Nina hat dafür ihre eigene Lösung. »Besondere Kinder kommen nur zu besonderen Leuten«, hat sie kurz nach seiner Geburt über Leon gesagt. »Er hat uns ausgesucht. Er wusste, dass er es bei uns gut haben würde.«
Es ist eine Erklärung, die ich noch oft hören werde, von vielen Eltern behinderter Kinder. Ein krankes oder behindertes Kind nicht als Strafe für Hybris oder als Folge mangelnder Vorsorge – ein solches Kind als Auszeichnung für mentale Stärke. »Dann wäre ich lieber schwach«, sage ich zu Harry. »Und Lotta hätte nichts.«
Die Frage nach dem »Warum« – alle wollen sie für uns beantworten. Wir werden ein Buch geschenkt bekommen, über ein ungeborenes Kind, das im Regenbogenland wohnt und sich seine Eltern aussucht, um ihnen zu zeigen, dass ihre Sorgen gar nicht so wichtig sind.

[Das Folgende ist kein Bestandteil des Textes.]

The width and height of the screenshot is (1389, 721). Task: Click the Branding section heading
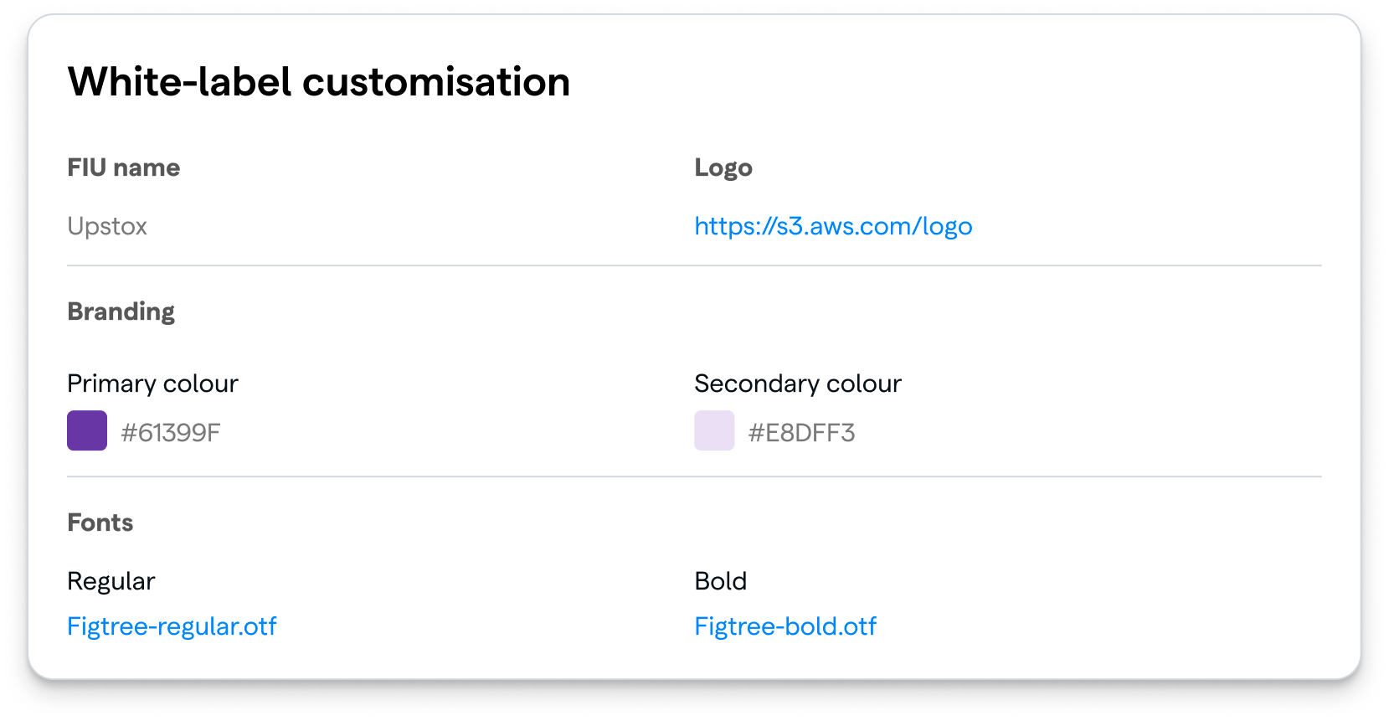coord(121,312)
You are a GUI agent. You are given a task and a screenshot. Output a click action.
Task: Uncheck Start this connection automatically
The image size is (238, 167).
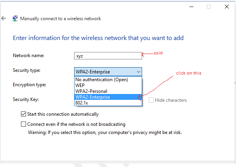[x=23, y=114]
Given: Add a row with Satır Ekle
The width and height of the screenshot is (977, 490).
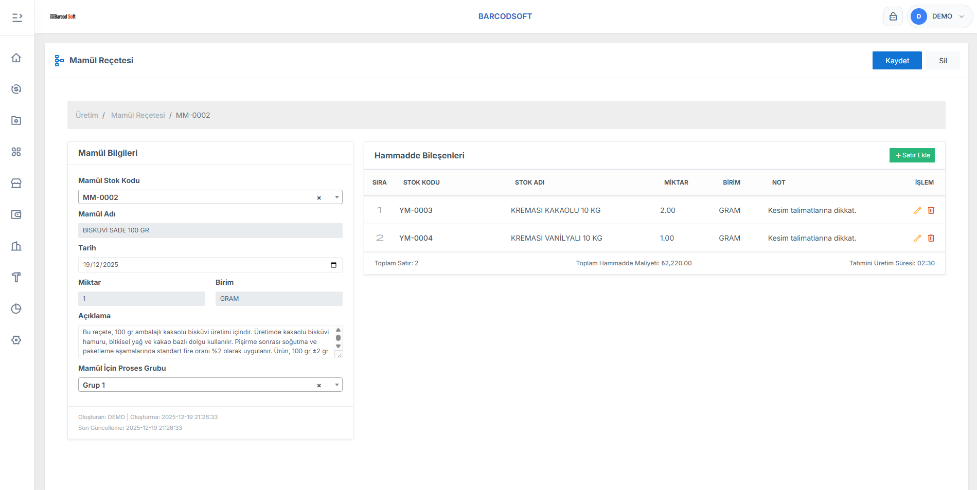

Eine Nachbarin meines Schwiegervaters wird mir eine Geschichte kopieren und in den Briefkasten stecken: Ein Engel schimpft mit Gott, warum er gerade dieser Frau ein behindertes Kind schenke: »Sie glaubt doch noch nicht mal an dich.« »Ja«, antwortet Gott. »Aber wenn das Kind lernt, ›Mama‹ zu sagen, wird sie wissen, dass es mich gibt.«
Ein behindertes Kind als Gottesbeweis. Selbst die abstruseste Theorie scheint leichter zu verkraften zu sein als der Zufall. Werden Harry und ich lernen, ihn auszuhalten?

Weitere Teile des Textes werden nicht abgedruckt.